Effects of the Invention As described above, the present invention is capable of displaying coordinate signals sent from a coordinate human-powered device that includes a display area for displaying on a display device, a control area for giving instructions to a CPU, etc. using a separate circuit. If the coordinate signal is from the display area, it is converted into a display signal that cannot be displayed on a display device. If the coordinate signal is from the control area, it is converted into a control code, and if it is a coordinate signal from the control area, it is converted into a control code. Coordinate signals from an undefined region that is neither a region nor a control region are processed by a separation circuit or converted into unused codes, so that the processing amount of the CPU is reduced and processing can be performed at high speed and efficiency.

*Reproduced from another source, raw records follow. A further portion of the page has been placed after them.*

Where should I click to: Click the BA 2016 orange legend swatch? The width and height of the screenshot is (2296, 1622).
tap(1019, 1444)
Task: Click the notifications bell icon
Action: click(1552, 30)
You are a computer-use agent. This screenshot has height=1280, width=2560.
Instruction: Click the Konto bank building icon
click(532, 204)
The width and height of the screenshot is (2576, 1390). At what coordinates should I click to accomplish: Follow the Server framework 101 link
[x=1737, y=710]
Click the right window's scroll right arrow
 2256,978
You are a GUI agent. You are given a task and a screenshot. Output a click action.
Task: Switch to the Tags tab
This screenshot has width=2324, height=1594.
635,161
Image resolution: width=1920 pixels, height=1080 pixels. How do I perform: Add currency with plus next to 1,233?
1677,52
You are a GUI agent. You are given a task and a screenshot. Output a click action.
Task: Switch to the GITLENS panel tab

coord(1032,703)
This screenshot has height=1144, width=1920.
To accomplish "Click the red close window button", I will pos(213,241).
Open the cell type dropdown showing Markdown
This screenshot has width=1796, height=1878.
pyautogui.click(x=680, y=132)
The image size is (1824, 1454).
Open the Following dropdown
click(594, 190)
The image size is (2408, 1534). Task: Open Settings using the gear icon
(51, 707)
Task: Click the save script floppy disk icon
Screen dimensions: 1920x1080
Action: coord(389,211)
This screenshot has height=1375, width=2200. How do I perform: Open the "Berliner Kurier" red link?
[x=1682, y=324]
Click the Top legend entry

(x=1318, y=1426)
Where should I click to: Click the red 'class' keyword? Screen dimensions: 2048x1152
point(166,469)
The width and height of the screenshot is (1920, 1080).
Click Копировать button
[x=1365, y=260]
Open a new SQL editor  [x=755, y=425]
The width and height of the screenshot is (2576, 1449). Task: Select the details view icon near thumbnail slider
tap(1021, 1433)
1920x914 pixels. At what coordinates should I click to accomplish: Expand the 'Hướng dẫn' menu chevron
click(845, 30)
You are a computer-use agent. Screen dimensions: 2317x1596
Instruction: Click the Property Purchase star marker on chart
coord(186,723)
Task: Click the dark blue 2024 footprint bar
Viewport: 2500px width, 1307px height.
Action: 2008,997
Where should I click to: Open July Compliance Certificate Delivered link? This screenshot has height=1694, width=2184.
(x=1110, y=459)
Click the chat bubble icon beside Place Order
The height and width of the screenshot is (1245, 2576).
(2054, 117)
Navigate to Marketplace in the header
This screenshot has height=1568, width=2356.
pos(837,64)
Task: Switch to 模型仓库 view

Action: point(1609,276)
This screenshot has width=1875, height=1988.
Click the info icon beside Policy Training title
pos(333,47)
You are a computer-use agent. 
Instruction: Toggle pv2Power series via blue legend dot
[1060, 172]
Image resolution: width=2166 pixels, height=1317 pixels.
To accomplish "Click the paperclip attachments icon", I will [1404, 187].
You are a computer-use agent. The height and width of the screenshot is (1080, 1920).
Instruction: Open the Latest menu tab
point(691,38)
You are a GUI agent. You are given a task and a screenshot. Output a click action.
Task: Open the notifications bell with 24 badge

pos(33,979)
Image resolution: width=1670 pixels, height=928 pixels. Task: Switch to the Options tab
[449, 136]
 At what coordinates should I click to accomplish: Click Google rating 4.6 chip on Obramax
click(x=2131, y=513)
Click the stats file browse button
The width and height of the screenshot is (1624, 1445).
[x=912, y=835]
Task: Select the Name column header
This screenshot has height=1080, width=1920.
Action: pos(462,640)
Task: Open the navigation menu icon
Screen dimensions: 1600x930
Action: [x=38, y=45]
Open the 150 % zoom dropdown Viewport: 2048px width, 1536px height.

[Brief explanation of drawings]

Figure 1 shows an example of the configuration of a general coordinate input device, Figure 2 shows an example of the configuration of a general coordinate input device.
3 is a conceptual diagram of a conventional information processing apparatus, FIG. 3 is a conceptual diagram of information processing according to an embodiment of the present invention, and FIG. 4 is a block diagram of the signal conversion processing apparatus of FIG. 3. 5...Coordinate input device, 6...CPU bus, 7...CPU, 8...Display device, 9...Signal processing conversion Equipment, 10a~
10b...Data holding circuit, 11a...
X comparison circuit, 11b...Y comparison circuit, 12a.
...X area setting circuit, 12b...Y area setting circuit, 13...AND circuit, 14...
NANDAND circuit &~16b... Gate circuit, 1
7a-18b... Arithmetic processing circuit, 19a-19
c...r-retention holding circuit, 20...control code decoder. Name of agent: Patent attorney Toshio Nakao and 1 other person No. 1
Figure 2 Figure 3

Claims (1)

[Claims] A central processing unit, a coordinate input device, a signal conversion processing device connected between the central processing unit and the coordinate input device, and a display device connected to the central processing unit, A value is set in advance as a reference for determining and classifying whether the coordinate signal is a control area coordinate signal for giving an instruction to the central processing unit or a display area coordinate signal for displaying a figure on a display device. a comparison circuit that compares the input signal with a setting value of the area setting circuit; and a comparison circuit that separates the coordinate signal into the display area coordinate signal and the control area coordinate signal based on the output signal of the comparison circuit. a separation circuit that converts the control area coordinate signal and display area coordinate signal separated by the separation circuit into display signals corresponding to the resolution of the control area and the resolution of the display device, respectively; A decoder is provided for converting the arithmetic circuit output signal into a code corresponding to each control code, and the display area coordinate signal and the control area coordinate signal sent from the coordinate input device are separated, and the display area coordinate signal is converted into the display area coordinate signal. The information processing device is characterized in that the arithmetic circuit converts the control area coordinate signal into a display signal according to the resolution of the display device, and the decoder converts the control area coordinate signal into a control code.